The reality, though, is sobering: most Australians are nowhere near these benchmarks or estimates. According to ATO data, half the population is well short of even the modest targets when it comes to super.

Source: ATO individuals statistics for taxation 2022–23 (the latest period available)

Source: ATO individuals statistics for taxation 2022–23 (the latest period available)
Projecting the right retirement number

Advisers often start with a simple rule of thumb: in retirement, you’ll need about 70% of your working income to maintain a similar lifestyle. It’s a neat shortcut, but in practice it depends heavily on your circumstances – whether you own your home, whether the kids are finally off the payroll, and whether you plan to travel the world or stick closer to home.

Another guide is the so-called “4% rule” – build a portfolio large enough that you can draw down 4% per year to fund your spending. If you want $75,000 annually, that implies a nest egg of around ~$1.9 million.

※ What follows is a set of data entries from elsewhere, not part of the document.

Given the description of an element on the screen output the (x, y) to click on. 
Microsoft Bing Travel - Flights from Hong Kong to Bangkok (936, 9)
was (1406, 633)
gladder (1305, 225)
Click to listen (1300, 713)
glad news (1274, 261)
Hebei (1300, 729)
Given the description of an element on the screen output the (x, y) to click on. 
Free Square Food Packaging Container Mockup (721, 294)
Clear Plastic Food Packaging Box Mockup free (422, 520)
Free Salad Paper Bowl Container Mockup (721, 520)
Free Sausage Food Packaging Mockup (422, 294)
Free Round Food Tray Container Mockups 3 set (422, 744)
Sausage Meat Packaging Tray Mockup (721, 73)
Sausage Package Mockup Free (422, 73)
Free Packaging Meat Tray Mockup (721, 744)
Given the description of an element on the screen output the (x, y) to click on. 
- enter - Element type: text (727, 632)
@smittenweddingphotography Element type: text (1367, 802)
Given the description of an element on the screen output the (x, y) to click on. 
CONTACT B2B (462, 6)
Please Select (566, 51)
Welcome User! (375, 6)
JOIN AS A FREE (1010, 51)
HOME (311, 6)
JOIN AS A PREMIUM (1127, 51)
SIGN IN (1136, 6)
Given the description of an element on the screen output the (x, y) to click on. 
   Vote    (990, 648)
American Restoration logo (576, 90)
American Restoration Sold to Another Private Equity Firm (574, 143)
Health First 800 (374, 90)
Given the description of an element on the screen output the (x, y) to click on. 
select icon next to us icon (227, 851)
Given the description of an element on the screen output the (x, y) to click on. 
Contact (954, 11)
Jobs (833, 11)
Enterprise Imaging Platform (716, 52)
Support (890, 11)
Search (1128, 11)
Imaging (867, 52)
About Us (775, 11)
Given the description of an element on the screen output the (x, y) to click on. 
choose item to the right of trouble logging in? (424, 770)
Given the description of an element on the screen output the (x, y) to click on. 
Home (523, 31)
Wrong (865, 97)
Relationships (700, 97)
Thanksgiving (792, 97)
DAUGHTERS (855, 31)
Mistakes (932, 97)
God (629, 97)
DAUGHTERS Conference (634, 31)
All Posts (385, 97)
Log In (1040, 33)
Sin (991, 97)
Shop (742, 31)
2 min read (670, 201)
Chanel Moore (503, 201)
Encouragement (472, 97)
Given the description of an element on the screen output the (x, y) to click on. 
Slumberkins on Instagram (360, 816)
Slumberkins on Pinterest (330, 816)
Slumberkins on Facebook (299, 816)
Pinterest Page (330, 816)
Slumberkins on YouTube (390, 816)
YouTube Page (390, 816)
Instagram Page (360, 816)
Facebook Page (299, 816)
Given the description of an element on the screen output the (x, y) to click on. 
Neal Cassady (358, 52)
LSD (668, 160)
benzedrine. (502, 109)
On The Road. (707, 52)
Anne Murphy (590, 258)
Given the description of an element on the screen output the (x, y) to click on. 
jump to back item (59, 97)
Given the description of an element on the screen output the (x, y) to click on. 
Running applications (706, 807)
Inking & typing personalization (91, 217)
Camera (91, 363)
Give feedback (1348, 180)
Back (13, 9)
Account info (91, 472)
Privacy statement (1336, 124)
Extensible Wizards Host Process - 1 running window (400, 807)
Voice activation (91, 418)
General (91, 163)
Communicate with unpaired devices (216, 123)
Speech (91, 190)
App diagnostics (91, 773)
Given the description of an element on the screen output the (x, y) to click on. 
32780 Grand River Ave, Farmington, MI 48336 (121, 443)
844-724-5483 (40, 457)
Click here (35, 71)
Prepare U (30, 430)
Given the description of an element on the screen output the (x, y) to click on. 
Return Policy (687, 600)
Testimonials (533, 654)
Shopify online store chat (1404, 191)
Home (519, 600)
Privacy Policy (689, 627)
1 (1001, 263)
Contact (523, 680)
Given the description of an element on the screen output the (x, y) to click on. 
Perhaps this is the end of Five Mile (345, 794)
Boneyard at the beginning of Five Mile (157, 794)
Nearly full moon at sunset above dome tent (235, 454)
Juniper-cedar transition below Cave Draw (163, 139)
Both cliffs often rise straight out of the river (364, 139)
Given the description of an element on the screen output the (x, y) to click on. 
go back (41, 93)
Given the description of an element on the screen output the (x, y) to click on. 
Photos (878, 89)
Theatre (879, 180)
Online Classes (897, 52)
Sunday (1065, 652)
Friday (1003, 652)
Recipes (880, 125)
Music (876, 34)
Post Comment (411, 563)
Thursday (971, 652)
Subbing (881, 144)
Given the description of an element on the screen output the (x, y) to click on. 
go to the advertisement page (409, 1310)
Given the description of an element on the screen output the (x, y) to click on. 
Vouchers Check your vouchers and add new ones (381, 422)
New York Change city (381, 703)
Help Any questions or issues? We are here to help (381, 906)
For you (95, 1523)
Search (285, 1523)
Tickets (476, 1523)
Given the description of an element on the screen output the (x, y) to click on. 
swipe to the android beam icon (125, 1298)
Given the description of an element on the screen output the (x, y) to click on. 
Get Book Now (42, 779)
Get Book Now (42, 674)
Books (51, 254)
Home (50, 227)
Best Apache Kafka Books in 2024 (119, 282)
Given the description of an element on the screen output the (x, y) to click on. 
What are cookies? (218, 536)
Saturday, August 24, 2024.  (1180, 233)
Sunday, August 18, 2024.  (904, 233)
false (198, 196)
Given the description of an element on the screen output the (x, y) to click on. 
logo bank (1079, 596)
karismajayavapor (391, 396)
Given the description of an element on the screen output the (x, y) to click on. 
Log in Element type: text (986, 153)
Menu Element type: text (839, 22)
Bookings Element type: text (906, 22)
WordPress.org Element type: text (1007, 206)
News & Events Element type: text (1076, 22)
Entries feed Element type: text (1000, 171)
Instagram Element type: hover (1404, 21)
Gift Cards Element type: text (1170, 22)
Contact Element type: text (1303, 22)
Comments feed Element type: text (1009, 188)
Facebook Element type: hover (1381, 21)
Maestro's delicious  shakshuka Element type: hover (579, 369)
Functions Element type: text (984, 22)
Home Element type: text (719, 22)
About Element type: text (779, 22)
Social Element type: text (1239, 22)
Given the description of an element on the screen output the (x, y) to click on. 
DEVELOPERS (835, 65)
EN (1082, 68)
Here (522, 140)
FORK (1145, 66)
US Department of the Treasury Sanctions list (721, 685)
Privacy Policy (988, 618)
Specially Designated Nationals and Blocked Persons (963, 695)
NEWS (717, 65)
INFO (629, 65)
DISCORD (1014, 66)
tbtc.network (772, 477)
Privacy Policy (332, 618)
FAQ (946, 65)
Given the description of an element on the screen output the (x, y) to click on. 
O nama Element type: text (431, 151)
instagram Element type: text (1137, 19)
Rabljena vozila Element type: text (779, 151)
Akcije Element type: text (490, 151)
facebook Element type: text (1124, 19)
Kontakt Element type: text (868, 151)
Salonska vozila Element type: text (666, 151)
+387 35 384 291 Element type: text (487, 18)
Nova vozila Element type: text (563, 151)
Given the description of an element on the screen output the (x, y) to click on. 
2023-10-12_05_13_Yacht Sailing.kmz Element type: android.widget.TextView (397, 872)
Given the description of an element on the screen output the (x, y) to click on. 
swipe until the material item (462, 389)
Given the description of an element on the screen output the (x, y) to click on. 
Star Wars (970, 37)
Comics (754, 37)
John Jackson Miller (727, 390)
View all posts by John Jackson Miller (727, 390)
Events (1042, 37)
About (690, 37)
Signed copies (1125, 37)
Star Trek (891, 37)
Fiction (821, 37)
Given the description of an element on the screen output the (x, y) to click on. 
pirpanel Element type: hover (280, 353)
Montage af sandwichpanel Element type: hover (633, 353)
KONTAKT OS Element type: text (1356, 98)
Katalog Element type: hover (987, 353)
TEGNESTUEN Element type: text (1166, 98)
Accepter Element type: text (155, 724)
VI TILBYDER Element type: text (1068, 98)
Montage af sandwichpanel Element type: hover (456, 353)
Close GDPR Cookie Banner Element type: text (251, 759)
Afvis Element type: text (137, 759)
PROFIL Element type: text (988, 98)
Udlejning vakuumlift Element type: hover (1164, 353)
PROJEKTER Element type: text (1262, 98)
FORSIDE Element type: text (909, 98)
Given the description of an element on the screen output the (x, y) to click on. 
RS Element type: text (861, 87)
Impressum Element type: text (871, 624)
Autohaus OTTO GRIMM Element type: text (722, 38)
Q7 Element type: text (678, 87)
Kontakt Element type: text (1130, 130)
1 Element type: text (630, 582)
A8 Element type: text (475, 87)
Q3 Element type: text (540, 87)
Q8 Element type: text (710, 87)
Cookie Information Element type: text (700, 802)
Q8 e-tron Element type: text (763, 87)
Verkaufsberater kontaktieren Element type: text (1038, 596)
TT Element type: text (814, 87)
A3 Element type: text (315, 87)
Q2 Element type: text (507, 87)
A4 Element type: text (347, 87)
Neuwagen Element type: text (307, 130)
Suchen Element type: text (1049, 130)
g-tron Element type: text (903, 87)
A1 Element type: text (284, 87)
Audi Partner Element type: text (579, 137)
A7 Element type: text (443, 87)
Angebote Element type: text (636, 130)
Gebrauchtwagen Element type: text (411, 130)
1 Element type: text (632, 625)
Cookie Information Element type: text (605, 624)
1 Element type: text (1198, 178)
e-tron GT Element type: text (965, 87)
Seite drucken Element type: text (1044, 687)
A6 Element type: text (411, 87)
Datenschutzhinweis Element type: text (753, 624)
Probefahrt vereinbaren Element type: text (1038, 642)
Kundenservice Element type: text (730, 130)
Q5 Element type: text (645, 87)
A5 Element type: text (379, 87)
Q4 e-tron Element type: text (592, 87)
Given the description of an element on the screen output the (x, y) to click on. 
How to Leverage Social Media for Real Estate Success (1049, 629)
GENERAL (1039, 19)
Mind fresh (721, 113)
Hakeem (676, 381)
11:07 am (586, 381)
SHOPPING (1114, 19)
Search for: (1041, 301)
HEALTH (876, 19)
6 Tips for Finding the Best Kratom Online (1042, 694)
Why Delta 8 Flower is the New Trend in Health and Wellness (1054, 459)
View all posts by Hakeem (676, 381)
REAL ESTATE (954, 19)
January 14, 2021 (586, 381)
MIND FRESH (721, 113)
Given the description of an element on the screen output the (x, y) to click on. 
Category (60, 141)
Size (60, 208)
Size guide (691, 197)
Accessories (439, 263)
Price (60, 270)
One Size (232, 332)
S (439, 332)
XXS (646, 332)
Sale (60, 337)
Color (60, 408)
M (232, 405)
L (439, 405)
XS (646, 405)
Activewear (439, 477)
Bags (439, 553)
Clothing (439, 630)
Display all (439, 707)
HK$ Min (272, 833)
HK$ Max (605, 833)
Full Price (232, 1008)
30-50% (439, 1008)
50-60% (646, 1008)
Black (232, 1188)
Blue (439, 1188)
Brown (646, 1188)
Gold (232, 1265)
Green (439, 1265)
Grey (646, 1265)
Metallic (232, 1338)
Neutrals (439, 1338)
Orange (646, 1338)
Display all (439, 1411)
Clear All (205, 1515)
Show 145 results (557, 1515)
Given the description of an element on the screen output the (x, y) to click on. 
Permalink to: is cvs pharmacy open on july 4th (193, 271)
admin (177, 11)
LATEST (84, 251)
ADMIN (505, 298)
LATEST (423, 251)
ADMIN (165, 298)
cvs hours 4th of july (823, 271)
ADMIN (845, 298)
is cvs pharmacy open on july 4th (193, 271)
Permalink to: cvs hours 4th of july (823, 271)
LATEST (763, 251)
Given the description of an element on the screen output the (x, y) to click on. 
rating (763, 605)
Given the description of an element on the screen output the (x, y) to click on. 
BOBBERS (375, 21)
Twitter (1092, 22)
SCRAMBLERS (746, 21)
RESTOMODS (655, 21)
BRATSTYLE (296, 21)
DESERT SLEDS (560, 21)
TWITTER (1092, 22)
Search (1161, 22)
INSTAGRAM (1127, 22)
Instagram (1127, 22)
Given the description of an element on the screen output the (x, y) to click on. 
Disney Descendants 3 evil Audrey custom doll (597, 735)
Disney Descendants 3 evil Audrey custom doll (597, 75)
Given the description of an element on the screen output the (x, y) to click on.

But it all comes down to the lifestyle you envision. Your expenses in retirement may look very different from those in your working years. As AustralianSuper Head of Advice and Guidance Ross Ackland explains:

“Some people think they need to be chasing a seven-figure balance to live well in retirement, but many Australians are thriving with less because they’ve planned around their lifestyle, not just a number.”

Steps to close the gap

For those still working, Denis’ experience underscores a simple lesson: don’t forget to pay yourself first.

ASFA’s Delahunty says that voluntary contributions, on top of the compulsory Superannuation Guarantee, can make a meaningful difference to people’s confidence about the future. 

“Contributing extra to super can help some people ensure they won’t have to downgrade the lifestyle they’ve become accustomed to when they retire, whether that’s having a new iPhone and access to streaming, or the other pleasures of modern life,” she says.

Anne Fuchs, Executive General Manager of Advocacy and Impact at ART, highlights a few practical steps for employes following the increase to 12% in the Superannuation Guarantee from July of this year:

Check your payslip: Make sure your employer is contributing the correct amount of super.

Consider additional contributions: Salary sacrificing or after-tax top-ups can accelerate your retirement savings.

Calculate your future earnings: Use online tools or calculators to see how changes to contributions could affect your retirement income.

Review your fund: Fees, performance and insurance can all materially affect your long-term outcome.

Above all, it may pay to seek professional financial advice. 

This wire takes a broad look at the challenges of funding retirement, but every situation is different. Sequencing risk, portfolio construction, the decision to downsize, and even whether to help your children onto the property ladder can all shape your long-term security in different ways.

Final words

A comfortable retirement now costs more than $75,000 a year for couples, and most Australians are falling well short. But remember, those benchmarks are only guides.

What matters most is aligning your savings and investments with the life you want to live – and starting to plan for it today with simple steps, like salary sacrificing a little extra.